─── Dataset entries ───

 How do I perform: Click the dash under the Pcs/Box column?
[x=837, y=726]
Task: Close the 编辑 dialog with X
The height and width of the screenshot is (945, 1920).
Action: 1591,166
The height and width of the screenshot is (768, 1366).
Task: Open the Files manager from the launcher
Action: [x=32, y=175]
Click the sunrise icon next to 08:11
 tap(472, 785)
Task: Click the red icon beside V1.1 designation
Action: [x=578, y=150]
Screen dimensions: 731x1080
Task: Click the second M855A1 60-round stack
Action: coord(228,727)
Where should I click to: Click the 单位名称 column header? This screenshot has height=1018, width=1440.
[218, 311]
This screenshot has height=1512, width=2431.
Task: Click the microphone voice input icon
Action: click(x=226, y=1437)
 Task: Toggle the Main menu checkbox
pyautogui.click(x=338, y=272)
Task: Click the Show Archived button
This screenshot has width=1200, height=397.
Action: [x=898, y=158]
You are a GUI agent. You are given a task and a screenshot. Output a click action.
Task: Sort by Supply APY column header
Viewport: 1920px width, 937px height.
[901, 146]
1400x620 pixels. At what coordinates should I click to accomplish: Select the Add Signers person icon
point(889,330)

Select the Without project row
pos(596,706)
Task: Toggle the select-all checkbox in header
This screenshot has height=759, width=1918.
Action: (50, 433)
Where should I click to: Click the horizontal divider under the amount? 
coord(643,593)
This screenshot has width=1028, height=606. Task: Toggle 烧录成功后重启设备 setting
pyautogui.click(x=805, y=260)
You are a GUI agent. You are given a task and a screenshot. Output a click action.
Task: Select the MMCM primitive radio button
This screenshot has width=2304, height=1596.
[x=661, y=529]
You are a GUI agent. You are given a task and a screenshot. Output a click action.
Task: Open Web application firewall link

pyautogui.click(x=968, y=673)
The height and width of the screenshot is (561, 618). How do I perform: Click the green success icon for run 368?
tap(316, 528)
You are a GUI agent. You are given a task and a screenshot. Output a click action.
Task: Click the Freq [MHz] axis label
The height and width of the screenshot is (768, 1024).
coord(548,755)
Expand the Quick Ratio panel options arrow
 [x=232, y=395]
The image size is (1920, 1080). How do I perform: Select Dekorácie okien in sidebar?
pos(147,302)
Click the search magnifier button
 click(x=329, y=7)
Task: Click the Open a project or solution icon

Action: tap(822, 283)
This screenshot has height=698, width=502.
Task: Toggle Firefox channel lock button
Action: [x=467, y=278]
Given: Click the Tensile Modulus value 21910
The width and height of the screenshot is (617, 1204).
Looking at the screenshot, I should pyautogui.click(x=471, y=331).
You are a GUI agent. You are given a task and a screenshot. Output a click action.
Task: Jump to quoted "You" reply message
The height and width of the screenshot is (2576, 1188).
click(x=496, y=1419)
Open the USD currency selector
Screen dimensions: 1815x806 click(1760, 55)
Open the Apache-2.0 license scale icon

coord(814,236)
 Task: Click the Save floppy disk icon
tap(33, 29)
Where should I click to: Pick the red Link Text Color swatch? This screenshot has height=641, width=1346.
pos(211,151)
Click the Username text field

───

Task goal
Only the line containing "Click the search magnifier button" and the lines after it, through the end of the data, should be copied, exactly as they are.

Exercise answer
Click the search magnifier button
 click(x=329, y=7)
Task: Click the Open a project or solution icon

Action: tap(822, 283)
This screenshot has height=698, width=502.
Task: Toggle Firefox channel lock button
Action: [x=467, y=278]
Given: Click the Tensile Modulus value 21910
The width and height of the screenshot is (617, 1204).
Looking at the screenshot, I should pyautogui.click(x=471, y=331).
You are a GUI agent. You are given a task and a screenshot. Output a click action.
Task: Jump to quoted "You" reply message
The height and width of the screenshot is (2576, 1188).
click(x=496, y=1419)
Open the USD currency selector
Screen dimensions: 1815x806 click(1760, 55)
Open the Apache-2.0 license scale icon

coord(814,236)
 Task: Click the Save floppy disk icon
tap(33, 29)
Where should I click to: Pick the red Link Text Color swatch? This screenshot has height=641, width=1346.
pos(211,151)
Click the Username text field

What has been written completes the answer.